WHAT YOU ARE ASKED TO DO: Your result should be the lines holding the word "page", copied from the entries below.

Dataset excerpts
[Start of section]

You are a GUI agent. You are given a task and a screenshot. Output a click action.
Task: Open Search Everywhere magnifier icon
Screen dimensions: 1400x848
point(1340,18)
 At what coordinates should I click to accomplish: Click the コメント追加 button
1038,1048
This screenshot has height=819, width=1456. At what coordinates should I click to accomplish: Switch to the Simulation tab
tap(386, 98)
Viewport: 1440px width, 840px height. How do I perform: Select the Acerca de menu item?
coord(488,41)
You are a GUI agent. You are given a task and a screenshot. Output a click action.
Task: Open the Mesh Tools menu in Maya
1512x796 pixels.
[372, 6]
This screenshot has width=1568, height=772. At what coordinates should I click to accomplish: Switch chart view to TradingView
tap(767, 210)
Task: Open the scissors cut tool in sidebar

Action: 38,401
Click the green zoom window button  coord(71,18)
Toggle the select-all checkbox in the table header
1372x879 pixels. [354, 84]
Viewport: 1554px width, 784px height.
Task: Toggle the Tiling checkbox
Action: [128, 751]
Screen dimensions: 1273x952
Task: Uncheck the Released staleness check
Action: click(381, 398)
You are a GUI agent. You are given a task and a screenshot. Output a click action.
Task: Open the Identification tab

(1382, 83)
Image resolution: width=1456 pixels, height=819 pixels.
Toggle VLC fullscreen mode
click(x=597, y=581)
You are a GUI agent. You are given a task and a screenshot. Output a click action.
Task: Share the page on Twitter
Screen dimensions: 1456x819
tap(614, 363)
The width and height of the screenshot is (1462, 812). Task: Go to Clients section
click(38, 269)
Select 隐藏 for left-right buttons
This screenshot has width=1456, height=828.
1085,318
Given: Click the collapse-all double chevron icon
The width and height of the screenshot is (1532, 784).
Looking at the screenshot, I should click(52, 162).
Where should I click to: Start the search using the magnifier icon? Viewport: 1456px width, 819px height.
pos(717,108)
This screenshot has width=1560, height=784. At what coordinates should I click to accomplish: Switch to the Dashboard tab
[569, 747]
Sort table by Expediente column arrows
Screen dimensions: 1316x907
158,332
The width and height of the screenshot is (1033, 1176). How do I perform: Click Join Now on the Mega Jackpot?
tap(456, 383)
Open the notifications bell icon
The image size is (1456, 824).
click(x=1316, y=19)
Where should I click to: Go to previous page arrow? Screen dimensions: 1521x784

[End of section]

THE ANSWER:
Task: Share the page on Twitter
Where should I click to: Go to previous page arrow? Screen dimensions: 1521x784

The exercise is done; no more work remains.